* Begin *

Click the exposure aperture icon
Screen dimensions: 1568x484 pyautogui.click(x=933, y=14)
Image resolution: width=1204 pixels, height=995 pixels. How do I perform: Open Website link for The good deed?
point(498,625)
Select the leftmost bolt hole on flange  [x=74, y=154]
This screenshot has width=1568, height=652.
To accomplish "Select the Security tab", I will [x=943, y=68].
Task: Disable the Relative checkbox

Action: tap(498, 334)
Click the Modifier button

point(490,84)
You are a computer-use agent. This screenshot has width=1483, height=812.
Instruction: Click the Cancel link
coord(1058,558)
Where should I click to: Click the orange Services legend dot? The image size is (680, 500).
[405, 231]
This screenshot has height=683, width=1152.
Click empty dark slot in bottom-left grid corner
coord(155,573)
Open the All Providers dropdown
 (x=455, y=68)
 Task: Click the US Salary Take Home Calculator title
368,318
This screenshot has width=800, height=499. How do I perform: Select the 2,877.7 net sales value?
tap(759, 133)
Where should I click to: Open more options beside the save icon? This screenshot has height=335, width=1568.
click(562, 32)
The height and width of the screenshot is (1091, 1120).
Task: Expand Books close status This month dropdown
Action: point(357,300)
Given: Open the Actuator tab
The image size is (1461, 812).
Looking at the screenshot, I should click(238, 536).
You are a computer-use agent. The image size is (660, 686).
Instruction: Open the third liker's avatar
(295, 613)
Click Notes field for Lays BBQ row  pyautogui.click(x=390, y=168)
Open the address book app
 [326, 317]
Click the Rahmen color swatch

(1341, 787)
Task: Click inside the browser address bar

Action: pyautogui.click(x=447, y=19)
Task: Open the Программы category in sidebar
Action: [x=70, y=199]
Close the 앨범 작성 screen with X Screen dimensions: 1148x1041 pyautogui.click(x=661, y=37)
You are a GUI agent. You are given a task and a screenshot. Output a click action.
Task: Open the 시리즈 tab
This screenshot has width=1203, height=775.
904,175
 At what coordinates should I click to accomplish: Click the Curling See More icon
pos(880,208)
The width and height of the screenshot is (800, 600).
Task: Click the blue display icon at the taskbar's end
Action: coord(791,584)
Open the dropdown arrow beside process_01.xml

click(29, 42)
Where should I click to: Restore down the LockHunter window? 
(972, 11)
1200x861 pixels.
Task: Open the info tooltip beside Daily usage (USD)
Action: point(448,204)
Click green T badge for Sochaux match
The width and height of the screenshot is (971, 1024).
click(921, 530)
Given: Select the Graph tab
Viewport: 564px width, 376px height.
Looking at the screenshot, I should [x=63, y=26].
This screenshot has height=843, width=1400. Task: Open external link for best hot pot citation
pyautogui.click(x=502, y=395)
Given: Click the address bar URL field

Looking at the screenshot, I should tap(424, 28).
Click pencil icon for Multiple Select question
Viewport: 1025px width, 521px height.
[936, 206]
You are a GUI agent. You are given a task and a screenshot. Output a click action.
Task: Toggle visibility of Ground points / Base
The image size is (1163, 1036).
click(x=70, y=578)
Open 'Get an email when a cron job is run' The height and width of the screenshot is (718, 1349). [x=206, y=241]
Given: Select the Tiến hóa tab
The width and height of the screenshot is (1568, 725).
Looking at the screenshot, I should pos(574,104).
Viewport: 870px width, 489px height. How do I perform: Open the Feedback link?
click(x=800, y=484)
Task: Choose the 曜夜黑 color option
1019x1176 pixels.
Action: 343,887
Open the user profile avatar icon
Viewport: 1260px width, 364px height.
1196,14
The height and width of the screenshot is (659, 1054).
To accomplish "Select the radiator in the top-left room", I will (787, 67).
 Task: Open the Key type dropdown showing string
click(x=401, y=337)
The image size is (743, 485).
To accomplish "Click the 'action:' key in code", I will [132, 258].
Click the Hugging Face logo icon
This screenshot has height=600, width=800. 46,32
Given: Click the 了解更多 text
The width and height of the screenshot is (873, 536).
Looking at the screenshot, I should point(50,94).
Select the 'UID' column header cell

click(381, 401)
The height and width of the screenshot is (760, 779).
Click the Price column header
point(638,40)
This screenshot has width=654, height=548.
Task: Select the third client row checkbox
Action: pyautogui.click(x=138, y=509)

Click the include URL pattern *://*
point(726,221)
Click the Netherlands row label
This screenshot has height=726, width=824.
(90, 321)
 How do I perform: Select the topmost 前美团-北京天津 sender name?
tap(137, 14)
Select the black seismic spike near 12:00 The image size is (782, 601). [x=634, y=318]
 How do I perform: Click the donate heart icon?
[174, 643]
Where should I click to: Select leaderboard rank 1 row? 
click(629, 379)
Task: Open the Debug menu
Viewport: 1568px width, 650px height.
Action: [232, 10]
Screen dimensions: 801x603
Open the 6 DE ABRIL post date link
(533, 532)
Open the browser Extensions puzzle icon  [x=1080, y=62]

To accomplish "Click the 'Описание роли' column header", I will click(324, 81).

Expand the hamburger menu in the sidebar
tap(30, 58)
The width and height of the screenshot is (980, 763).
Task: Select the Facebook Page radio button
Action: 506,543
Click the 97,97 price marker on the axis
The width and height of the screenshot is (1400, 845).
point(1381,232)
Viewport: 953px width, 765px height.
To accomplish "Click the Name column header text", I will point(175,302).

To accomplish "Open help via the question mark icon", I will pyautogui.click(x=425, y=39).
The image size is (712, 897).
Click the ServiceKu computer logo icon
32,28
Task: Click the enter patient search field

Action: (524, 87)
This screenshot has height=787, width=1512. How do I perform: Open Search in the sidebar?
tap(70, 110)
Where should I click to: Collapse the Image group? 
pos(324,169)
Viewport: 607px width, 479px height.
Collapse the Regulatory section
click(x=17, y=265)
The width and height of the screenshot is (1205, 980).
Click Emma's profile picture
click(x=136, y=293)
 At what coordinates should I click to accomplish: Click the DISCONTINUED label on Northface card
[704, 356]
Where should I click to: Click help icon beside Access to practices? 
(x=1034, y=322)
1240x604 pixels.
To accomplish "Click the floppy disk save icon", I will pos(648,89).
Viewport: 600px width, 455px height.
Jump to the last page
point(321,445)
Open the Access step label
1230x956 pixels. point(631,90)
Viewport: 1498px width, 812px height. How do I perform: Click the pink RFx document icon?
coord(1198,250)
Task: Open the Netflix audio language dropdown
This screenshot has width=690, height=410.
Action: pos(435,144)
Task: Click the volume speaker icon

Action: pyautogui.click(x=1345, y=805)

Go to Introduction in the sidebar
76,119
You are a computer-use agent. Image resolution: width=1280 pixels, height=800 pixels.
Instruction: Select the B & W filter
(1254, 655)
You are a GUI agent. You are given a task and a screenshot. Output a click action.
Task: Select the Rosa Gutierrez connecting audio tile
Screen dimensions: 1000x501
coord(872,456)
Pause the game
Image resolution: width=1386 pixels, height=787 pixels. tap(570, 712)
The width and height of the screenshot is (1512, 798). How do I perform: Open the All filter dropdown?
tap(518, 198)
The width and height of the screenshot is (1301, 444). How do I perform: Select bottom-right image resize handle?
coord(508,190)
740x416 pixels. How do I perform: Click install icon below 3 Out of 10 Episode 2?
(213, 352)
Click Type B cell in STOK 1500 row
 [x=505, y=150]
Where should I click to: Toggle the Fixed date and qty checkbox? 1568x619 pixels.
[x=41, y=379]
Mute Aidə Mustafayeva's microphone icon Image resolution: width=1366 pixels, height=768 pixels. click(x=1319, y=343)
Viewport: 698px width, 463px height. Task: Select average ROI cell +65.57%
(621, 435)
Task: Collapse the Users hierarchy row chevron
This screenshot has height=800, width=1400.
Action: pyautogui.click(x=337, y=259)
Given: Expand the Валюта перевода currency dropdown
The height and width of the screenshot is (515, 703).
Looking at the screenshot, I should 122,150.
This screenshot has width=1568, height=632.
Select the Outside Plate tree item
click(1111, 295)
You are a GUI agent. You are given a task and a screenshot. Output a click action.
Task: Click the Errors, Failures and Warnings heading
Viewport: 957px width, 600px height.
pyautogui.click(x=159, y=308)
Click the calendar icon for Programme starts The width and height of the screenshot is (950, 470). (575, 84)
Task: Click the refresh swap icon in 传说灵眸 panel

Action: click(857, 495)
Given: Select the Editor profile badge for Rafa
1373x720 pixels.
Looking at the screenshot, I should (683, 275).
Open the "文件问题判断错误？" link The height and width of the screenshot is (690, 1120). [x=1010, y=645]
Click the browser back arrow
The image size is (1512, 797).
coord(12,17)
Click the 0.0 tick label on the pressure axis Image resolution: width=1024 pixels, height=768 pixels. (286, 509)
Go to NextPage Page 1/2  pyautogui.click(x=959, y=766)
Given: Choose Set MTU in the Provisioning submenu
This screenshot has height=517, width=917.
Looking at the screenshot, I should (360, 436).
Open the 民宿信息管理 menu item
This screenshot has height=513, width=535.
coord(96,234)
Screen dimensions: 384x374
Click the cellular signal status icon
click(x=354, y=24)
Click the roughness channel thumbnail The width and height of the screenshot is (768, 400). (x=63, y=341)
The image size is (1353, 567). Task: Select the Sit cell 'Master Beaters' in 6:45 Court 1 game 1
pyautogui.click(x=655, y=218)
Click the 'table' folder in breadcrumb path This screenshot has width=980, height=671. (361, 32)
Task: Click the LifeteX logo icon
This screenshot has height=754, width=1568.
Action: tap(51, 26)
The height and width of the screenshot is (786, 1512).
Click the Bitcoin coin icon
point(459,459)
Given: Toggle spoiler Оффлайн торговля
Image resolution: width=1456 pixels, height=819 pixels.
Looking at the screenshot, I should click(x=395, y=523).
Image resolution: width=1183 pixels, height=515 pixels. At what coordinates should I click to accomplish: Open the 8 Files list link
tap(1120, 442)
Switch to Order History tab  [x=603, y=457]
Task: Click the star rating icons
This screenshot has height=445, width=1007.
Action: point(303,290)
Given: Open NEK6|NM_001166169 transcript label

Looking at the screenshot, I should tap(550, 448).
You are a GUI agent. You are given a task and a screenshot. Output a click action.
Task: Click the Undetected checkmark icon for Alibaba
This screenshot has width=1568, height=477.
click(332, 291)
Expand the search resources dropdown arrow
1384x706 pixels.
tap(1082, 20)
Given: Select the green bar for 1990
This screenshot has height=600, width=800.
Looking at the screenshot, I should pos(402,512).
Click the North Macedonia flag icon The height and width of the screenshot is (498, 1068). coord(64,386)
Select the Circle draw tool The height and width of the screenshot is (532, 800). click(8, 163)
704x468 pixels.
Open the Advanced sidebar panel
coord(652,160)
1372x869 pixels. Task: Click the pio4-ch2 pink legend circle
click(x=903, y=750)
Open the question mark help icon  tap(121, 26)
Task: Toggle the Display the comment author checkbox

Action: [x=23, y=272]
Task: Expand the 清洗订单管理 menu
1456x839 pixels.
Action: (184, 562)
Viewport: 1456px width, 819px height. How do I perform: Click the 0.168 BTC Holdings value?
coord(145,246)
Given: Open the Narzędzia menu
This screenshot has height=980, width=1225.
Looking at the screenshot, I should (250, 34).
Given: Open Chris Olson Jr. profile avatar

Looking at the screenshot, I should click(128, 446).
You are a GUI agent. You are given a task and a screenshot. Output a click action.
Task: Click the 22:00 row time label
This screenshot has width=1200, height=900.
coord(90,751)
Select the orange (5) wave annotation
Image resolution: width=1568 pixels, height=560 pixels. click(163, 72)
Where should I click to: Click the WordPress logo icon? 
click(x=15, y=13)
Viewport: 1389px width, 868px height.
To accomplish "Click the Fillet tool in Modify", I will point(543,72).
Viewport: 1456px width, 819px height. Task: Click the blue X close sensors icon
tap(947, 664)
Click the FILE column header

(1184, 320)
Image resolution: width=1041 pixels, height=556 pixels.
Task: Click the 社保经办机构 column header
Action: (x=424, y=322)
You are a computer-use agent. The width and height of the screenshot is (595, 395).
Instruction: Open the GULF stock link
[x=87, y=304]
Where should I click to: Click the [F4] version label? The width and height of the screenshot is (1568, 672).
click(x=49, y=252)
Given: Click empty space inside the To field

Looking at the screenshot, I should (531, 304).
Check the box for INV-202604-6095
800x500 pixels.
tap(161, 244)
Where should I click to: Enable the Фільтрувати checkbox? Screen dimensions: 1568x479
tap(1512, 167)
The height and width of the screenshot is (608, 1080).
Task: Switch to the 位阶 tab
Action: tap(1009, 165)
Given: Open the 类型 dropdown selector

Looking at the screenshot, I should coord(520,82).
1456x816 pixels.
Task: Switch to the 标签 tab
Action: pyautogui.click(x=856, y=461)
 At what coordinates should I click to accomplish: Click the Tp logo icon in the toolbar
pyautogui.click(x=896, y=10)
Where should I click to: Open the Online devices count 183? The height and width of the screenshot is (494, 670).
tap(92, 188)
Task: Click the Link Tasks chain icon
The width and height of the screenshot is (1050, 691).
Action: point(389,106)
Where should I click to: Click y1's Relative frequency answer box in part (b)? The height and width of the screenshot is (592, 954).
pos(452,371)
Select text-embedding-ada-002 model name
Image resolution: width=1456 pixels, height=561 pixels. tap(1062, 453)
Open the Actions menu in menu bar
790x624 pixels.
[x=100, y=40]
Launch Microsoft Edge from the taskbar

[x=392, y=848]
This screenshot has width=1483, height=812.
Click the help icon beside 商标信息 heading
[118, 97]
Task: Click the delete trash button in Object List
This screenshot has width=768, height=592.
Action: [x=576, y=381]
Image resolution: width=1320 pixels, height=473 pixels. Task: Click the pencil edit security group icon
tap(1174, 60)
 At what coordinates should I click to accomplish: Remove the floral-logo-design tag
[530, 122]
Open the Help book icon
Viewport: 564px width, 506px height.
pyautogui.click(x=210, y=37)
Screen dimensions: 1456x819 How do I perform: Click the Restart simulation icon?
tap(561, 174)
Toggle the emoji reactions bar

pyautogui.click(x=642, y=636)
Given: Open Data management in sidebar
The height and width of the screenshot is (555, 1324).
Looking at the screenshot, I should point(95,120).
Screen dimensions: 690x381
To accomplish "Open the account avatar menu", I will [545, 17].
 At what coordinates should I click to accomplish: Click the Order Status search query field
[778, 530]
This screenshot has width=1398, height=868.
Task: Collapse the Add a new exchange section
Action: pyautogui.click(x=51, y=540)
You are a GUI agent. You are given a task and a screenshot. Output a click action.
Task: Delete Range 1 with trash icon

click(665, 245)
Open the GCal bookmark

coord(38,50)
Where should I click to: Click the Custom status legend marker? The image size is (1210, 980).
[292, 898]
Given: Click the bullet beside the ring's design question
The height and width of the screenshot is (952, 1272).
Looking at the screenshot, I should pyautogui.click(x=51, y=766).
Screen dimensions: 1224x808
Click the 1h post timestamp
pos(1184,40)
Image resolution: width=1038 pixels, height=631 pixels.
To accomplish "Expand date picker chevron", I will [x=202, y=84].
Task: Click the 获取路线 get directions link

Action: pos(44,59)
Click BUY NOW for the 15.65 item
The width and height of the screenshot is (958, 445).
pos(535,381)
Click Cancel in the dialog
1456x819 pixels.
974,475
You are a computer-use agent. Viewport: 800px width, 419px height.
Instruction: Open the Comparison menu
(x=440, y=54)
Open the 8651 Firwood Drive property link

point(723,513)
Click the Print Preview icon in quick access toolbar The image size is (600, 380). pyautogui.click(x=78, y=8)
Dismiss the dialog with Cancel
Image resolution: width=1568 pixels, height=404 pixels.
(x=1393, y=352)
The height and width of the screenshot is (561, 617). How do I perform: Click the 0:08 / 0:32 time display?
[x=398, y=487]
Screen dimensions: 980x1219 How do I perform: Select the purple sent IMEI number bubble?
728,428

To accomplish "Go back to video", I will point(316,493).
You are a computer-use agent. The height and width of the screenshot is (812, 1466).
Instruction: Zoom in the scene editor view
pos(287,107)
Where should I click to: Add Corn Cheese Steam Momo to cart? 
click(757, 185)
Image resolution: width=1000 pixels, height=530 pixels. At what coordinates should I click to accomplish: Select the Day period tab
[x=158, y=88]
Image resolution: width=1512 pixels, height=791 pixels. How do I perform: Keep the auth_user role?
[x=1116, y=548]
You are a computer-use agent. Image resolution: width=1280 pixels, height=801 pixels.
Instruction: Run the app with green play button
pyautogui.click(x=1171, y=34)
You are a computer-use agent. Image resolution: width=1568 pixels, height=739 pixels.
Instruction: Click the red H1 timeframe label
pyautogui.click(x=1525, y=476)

* End *

--- Brief ---
Copy the lines from the one containing "Click the 'table'" to the one containing "Action: point(303,290)", both included, character for character.

--- Solution to the exercise ---
Click the 'table' folder in breadcrumb path This screenshot has width=980, height=671. (361, 32)
Task: Click the LifeteX logo icon
This screenshot has height=754, width=1568.
Action: tap(51, 26)
The height and width of the screenshot is (786, 1512).
Click the Bitcoin coin icon
point(459,459)
Given: Toggle spoiler Оффлайн торговля
Image resolution: width=1456 pixels, height=819 pixels.
Looking at the screenshot, I should click(x=395, y=523).
Image resolution: width=1183 pixels, height=515 pixels. At what coordinates should I click to accomplish: Open the 8 Files list link
tap(1120, 442)
Switch to Order History tab  [x=603, y=457]
Task: Click the star rating icons
This screenshot has height=445, width=1007.
Action: point(303,290)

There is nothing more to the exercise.